Una última asociación interesante podría ser con las filosofías del lenguaje que se derivan de
la obra del último Wittgenstein. En sus Investigaciones filosóficas, el filósofo austríaco trató de
mostrar que el lenguaje, antes que representación de un estado de cosas determinado (tesis que
había mantenido en su Tractatus), es expresión de una forma de vida compartida y materializada en
reglas, instituciones, usos y costumbres, etc. En ella, y solo en ella, tiene el lenguaje sentido. Me
parece que sería muy estimulante contrastar esas ideas wittgensteinianas con la comprensión
ratzingeriana de la liturgia y de la vida eclesial en general.

3.
La lectura del texto me ha resultado fascinante por muchos motivos: el rigor filosófico y
conceptual, perfectamente aunado con la pasión del creyente; la firmeza en las propias
convicciones, sin caer en la arrogancia o en el desprecio de las posiciones divergentes, sino, todo lo
contrario, procurando comprenderlas en toda su profundidad; la capacidad para identificar los
problemas vitales, y no perderse en cuestiones secundarias, … La lista podría seguir.

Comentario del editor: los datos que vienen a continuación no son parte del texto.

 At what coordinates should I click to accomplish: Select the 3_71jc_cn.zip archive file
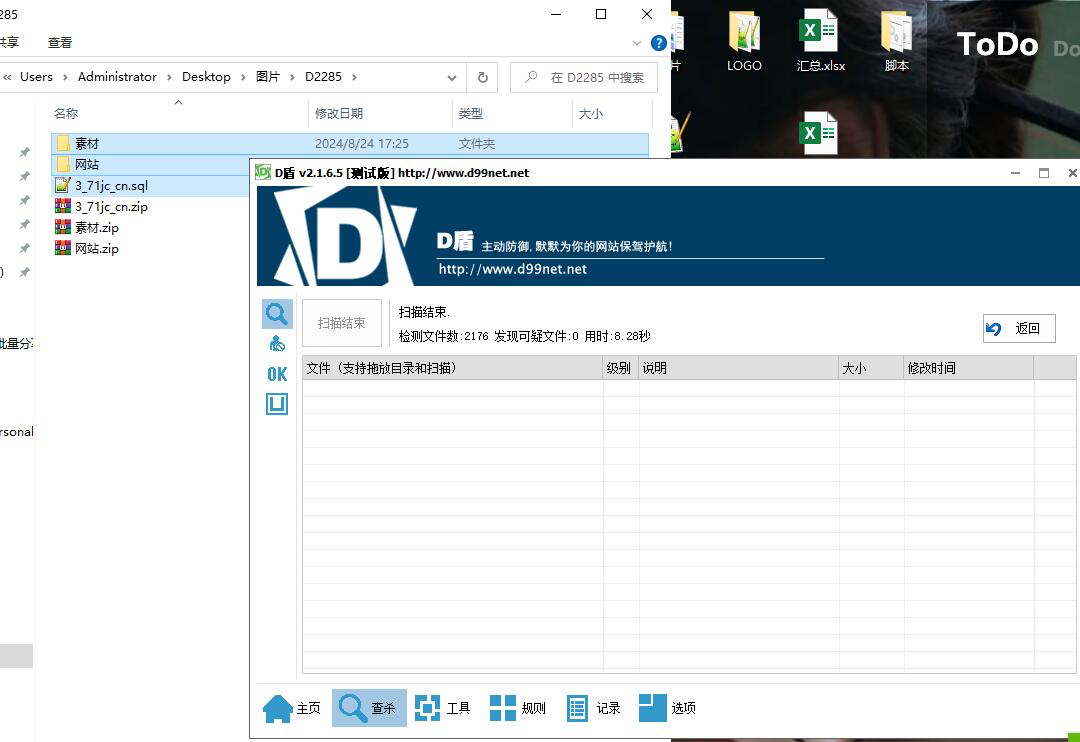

Me ha hecho replantearme muchas de mis ideas sobre lo que es la fe cristiana, y creo haber
salido de esta lectura con menos ideas preconcebidas (la incompatibilidad entre razón y fe, entre
tradición y actualidad, etc.), y con una fe más madura y responsable. Solo echaría en falta dos
cuestiones concretas, las cuales ignoro si han recibido tratamiento por parte de Ratzinger en alguna
de sus otras obras: como ya he mencionado, la cuestión del diálogo interreligioso. En estas páginas
sí se ofrecen buenas indicaciones acerca de cómo podría transcurrir un diálogo fructífero entre
creyentes y no-creyentes (y también entre creyentes de las distintas Iglesias cristianas), pero no así
entre creyentes de distintas confesiones, cosa que nuestro mundo parece exigir con cada vez mayor
urgencia. Por último, y en estrecha relación con lo anterior (pues, ciertamente, parece difícil
imaginarse la paz en nuestro mundo sin un entendimiento intercultural), considero que la aportación
que el cristianismo puede realizar a la vida político-social queda algo minimizada. No significa ello
que el cristianismo tenga que convertirse en algún tipo de “ideología”, cosa de la que abominaría
(con razón) Ratzinger, pero sí servir de inspiración para la actuación en este mundo. Una sugerencia
de cómo puede realizarse honestamente y con fidelidad al evangelio dicha inspiración habría sido
un broche de oro para un texto de tanta excelencia teológica como este.